I don’t think Stewart is saying the skills, equipment, and knowledge to make one’s own ammunition does not exist. I do think he means that the ability to make the large quantities of precision ammo for finely machined weapons such as assault rifles on an individual basis is very limited.
One needs a factory, or at least a full scale machine shop, to do that. It’s a lot more complicated than, say, a meth lab. I’ve known people who make their own ammo, too, but none of them mass-produced ammo for a 9 mm Glock, much less a Bushmaster.
I live in a tough ‘hood, too! Funny that there have never been any mass school shootings here. For some reason, they all tend to take place out in white flight land.
Michael Moore had a great cartoon video on that subject in “Bowling for Columbine.”
I am aware but not familiar with the “reloading”process, but these are using purchased accessories and spent cartridges, plus specialized equipment:
https://en.wikipedia.org/wiki/Handloading
Note that most of these *buy* their own bullets and powder, though some cast bullets (for low velocity weapons only). And there’s considerable expense in at least the set-up and it would seem in time (no matter how many times I read “it’s easy” from devotees I’m looking at this and saying “it’s still far easier to run down to the store and BUY the ammo”.
I was thinking more on the lines of “start from scratch”. Make everything yourself, not buying powder or bullets or re-using cartridges or anything. That’s a harder proposition. You say “it’s been worked out” but a lot of this “worked out” still involves using other peoples’ technology, not your own.
At the very least a restriction on ammo sales would deter a *lot* of people; I really don’t see ammo manufacture catching on.
-stewartm
And where are my manners? Thanks for adding the picture, Mike.
If you’re gonna kill you’re gonna kill.If it’s not a gun it would be a car,a knife a brick or a stick. What if he would have killed them young students with a car. Do we ban cars then? Unfortunately,there is always gonna be people with a few screws loose.How do you fix that? You can’t!!

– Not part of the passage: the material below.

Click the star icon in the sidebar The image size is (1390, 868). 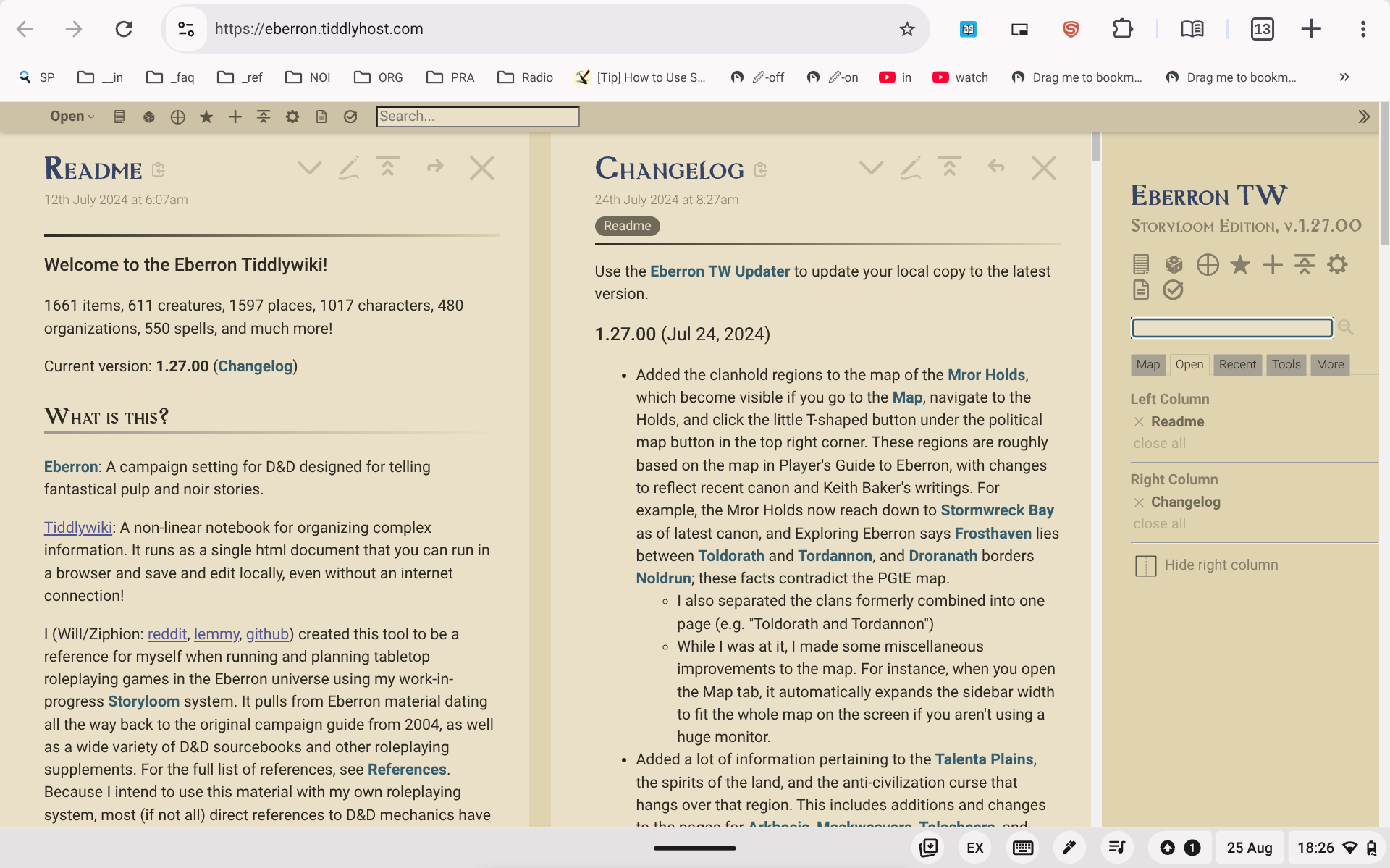pos(1239,264)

As I wrote on another thread, now that President Obama is in his second term and has nothing to lose politically, he should propose an outright repeal of the Second Amendment and put the weight of his office behind it. Then the pro-gun lobby might be forced to make a meaningful compromise.
Why should we consider any of the Bill of Rights valid any more? The ninth and tenth amendments were struck down by the Supreme Court in 2005 in Gonzales v. Raich.

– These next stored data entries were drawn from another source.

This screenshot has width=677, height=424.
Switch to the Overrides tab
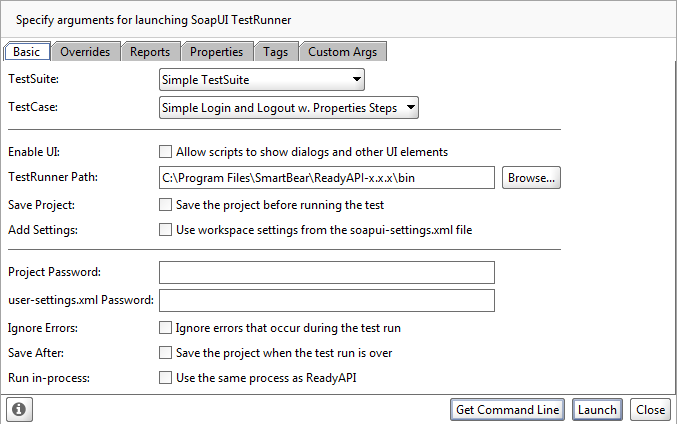click(x=85, y=52)
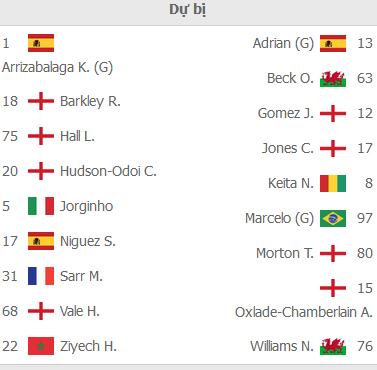377x370 pixels.
Task: Open player Morton T.
Action: [x=285, y=253]
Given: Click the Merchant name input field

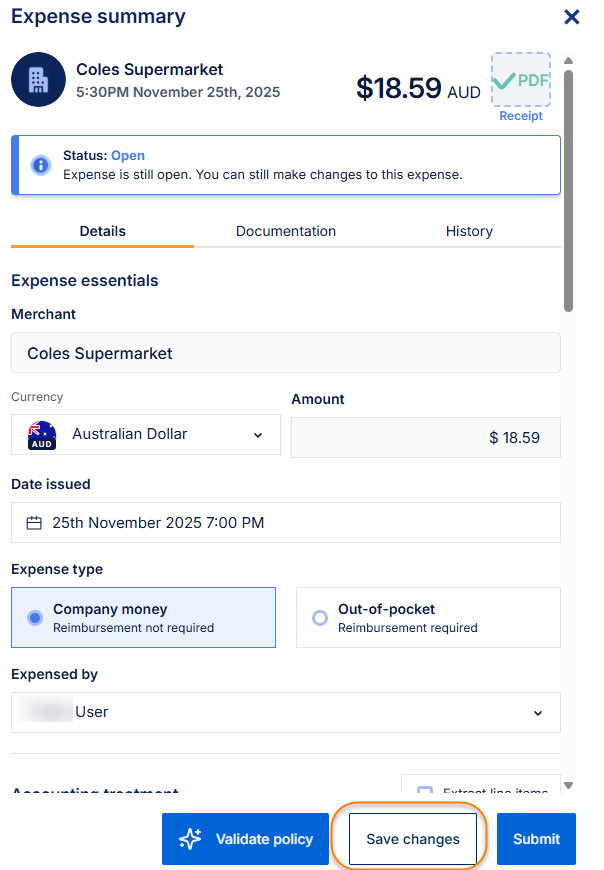Looking at the screenshot, I should [x=285, y=353].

http://en.wikipedia.org/wiki/Gonzales_v._Raich
In that decision, all four “liberal” members were joined by conservatives Kennedy and Scalia in the 6-3 majority (Thomas, O’Conner and Rehnquist opposed) to rule, in effect, that the commerce clause superseded the rest of the constitution and gave the federal government the power to regulate all human behavior under the premise that any such behavior could potentially affect interstate commerce, even if the behavior did not involve any commercial transaction. No, I am not exaggerating. You have no rights.
As an addendum to my post #57: You have no constitutional rights. You can only do what you are allowed or can impose and defend.

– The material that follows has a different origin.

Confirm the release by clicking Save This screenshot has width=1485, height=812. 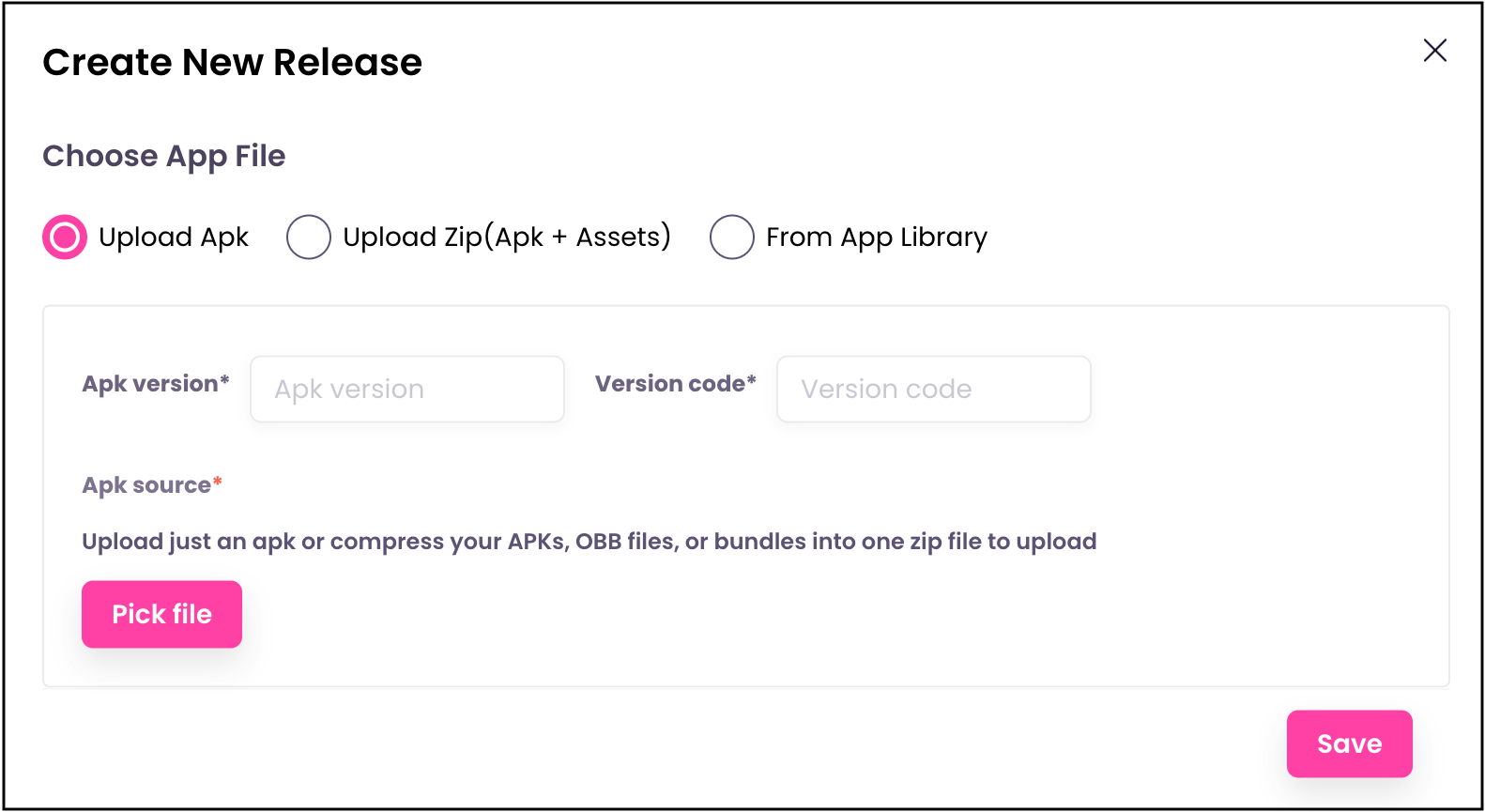[x=1349, y=743]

Anti-depressants may have something to do with it as well.
http://www.ssristories.com/index.php?p=school
Did you even read the diary entry? A brick, or a stick, or a car can kill only a very limited number of people before others can intervene. Automatic weapons can kill far more.
Your comment is typical of the NRA propaganda to which I’ve been exposed for most of my life. It was bullshit then. And it’s bullshit now. Besides, I didn’t even sardonically call for the banning of all firearms.
Get real. Stop insulting my intelligence or that of the other posters on this thread.